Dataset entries
::::::::
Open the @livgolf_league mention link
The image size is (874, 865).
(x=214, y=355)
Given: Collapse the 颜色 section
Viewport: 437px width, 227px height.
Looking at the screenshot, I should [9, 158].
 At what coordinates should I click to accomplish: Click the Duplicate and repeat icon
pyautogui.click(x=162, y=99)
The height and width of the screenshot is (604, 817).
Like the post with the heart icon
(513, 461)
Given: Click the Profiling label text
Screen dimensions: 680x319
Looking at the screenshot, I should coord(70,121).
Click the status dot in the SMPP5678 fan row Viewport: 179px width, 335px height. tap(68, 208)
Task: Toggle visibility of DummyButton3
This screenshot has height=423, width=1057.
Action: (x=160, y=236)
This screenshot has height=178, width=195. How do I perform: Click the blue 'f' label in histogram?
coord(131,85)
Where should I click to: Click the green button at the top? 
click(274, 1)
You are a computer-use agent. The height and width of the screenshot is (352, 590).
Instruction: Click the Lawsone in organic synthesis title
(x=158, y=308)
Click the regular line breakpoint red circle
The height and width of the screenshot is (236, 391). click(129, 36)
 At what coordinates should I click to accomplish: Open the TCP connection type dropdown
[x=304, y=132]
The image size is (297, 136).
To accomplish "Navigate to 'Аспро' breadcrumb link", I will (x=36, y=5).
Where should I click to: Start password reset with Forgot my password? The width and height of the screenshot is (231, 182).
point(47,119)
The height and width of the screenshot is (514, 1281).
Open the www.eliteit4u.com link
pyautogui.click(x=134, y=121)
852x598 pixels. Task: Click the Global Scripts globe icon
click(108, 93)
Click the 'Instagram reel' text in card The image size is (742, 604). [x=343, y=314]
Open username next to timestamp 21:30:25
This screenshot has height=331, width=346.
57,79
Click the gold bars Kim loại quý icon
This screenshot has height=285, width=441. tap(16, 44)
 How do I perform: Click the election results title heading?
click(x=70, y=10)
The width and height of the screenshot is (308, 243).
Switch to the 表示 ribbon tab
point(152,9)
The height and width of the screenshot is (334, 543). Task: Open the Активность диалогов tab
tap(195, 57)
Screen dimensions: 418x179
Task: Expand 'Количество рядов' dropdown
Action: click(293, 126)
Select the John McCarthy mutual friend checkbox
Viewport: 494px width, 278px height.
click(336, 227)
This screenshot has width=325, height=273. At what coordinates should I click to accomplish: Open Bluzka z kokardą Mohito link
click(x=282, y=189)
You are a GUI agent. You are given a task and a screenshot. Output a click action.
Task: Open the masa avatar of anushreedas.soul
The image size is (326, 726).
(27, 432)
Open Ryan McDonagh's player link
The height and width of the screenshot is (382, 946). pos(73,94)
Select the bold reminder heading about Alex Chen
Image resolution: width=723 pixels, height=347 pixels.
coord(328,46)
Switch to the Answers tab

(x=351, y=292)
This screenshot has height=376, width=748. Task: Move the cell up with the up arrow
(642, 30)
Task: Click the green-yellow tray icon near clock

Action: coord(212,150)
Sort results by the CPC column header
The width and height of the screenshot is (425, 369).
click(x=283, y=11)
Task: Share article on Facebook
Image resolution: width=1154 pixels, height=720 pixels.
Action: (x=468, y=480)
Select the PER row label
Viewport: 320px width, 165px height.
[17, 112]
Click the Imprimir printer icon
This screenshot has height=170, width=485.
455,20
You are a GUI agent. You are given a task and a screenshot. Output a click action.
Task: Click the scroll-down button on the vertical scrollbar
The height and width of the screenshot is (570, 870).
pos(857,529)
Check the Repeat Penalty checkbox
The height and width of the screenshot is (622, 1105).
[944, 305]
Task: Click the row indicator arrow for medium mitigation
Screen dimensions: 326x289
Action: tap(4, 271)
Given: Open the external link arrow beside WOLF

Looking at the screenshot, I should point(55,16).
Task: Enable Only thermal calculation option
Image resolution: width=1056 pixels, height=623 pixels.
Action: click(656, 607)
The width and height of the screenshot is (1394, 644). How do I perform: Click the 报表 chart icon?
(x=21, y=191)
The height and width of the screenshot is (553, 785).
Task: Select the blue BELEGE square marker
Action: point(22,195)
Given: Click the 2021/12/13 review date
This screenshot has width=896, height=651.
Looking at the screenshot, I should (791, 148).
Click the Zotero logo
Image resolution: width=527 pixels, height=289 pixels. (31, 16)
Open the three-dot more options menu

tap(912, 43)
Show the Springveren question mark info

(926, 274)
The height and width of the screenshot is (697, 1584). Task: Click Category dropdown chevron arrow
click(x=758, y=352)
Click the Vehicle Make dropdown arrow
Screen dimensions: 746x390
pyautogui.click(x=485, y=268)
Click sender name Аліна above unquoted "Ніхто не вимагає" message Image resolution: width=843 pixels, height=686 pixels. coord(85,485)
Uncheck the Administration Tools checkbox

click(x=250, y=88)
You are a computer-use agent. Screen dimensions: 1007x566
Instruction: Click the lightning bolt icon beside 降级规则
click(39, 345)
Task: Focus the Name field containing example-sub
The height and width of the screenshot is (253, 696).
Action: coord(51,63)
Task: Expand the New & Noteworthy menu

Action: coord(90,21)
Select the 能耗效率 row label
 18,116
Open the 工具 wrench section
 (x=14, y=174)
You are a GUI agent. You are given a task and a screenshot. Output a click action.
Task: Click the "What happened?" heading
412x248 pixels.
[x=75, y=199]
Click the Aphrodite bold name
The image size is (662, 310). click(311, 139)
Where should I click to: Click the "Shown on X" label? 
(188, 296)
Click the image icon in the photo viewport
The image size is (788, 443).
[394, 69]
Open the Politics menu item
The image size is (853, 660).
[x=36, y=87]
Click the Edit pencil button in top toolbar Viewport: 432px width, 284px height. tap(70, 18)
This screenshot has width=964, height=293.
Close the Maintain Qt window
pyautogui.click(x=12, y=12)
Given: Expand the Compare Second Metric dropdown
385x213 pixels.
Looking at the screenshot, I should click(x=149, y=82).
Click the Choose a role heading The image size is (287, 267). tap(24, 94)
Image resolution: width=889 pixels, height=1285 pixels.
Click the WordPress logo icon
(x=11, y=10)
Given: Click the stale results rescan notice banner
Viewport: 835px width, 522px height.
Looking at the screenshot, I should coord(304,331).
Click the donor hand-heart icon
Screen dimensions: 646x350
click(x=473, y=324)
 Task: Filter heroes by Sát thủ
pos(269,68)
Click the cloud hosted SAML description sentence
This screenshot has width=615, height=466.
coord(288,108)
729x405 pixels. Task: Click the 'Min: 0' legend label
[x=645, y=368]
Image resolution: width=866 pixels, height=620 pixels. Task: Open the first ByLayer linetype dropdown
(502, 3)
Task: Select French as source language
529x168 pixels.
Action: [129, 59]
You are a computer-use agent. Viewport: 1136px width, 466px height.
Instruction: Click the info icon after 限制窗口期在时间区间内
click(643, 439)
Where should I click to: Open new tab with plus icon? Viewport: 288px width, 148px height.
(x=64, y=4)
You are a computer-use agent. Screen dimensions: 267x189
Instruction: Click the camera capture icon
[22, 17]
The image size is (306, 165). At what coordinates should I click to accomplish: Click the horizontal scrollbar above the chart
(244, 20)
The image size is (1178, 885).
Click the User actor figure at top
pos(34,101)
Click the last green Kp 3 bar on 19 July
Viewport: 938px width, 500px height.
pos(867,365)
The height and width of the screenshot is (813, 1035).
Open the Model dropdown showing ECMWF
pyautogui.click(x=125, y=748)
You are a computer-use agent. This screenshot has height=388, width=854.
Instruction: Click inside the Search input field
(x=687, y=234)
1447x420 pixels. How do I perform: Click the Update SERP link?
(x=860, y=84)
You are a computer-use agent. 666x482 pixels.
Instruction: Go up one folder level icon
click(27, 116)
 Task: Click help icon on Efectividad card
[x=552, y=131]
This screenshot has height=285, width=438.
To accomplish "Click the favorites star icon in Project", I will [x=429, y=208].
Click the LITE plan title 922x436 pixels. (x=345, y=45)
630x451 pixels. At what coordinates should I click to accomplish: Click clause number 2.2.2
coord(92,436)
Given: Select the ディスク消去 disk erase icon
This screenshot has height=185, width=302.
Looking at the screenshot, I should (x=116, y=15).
::::::::
• What to work on
What lines in the data include the string "text"? Copy each one.

• Answer to the problem
Given: Click the Profiling label text
Click the 'Instagram reel' text in card The image size is (742, 604). [x=343, y=314]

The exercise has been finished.